Archive for March 9th, 2009

Karma Police

So… A-Rod is out six to nine weeks due to surgery to repair a torn labrum.  It’s a temporary surgery, a stop-gap measure to allow him to play this season, after which he’ll have surgery that will supposedly fix it for good.

Consider me skeptical.

Two names come to mind when I think about this situation: Curt Schilling and Ken Griffey Jr.  To be sure, being named in the same sentence as Schilling and Griffey is normally a compliment, but in this case, you don’t want to be named in that sentence.

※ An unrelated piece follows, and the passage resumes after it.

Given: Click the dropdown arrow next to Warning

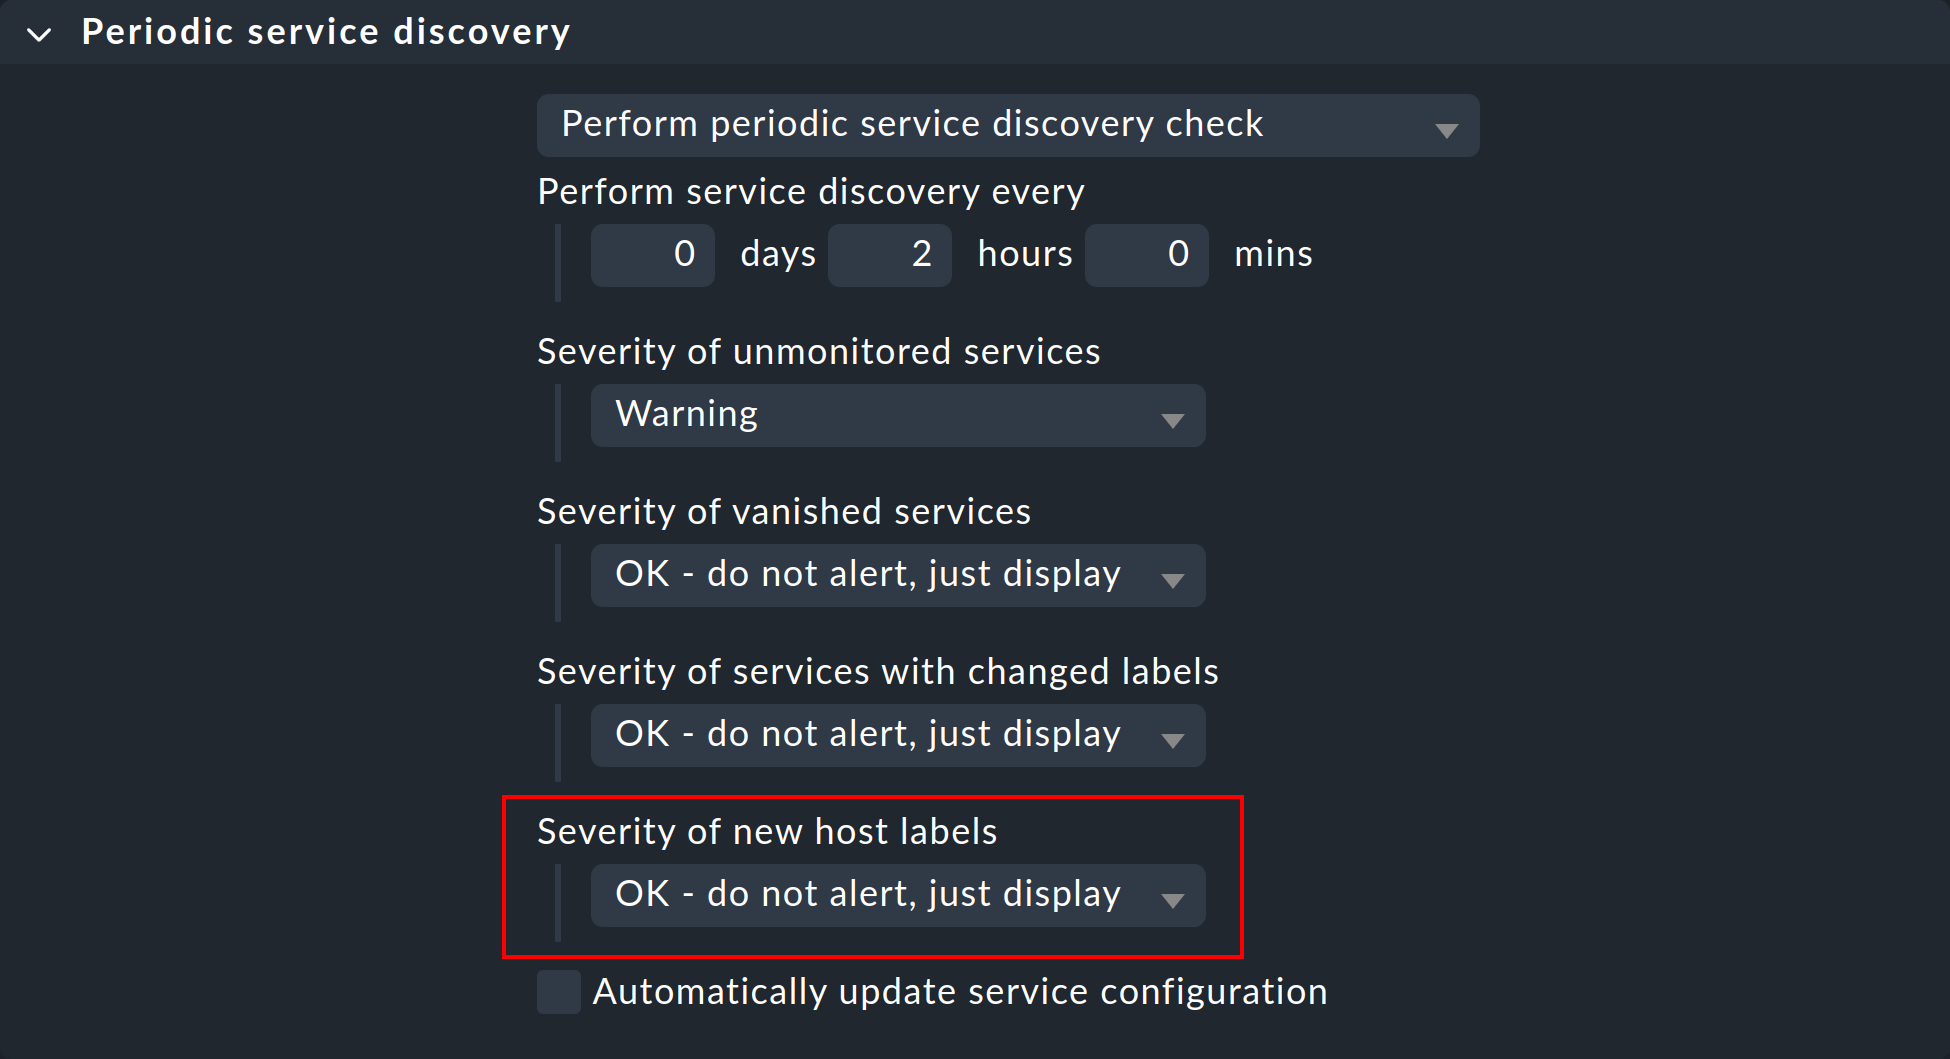Looking at the screenshot, I should click(1173, 416).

Schilling had a serious shoulder injury that required surgery, but tried to rehab the shoulder without it (for reasons which won’t be discussed here) so that he could return later in the year.  The end result was that Schilling’s career was effectively ended, as rehab failed and he had to have surgery anyway.  He missed the entire 2008 season, and while he hasn’t decided whether or not to attempt a comeback, it’s unlikely he can pitch at the same level he did before the injury.  A-Rod is going down that same path.  While he’s elected to have surgery, it’s not the complete surgery required.  Should everything not go according to plan, he may eventually need the complete surgery before returning to the Yankees lineup, and his rehab will be longer than it would have been had he just gone out and had it fixed the right way.

I think about Ken Griffey for where he was in his career when it started going downhill.  Aside from an injury in 1995 that limited him to 72 games, Griffey was for the most part an everyday player, and there was nothing to suggest a slowdown in production.  At age 30 he had 438 home runs and was averaging nearly fifty a year over his previous five years.  Then the injuries started to mount, and while he still averaged about twenty-five round-trippers a season (a respectable figure), he became Above Average When Healthy Ken Griffey instead of Perennial All Star and Future Hall-Of-Famer Ken Griffey.  The man who was once a shoe-in to break Hank Aaron’s home run mark now has no shot of clearing 700.

Will it be that way with A-Rod?  I don’t know.  It would have been that way with Barry Bonds, had designer steroids not propped him up at the end of his career.  A steroid-free Bonds probably breaks down before reaching 600.  How will a steroid-free A-Rod fare?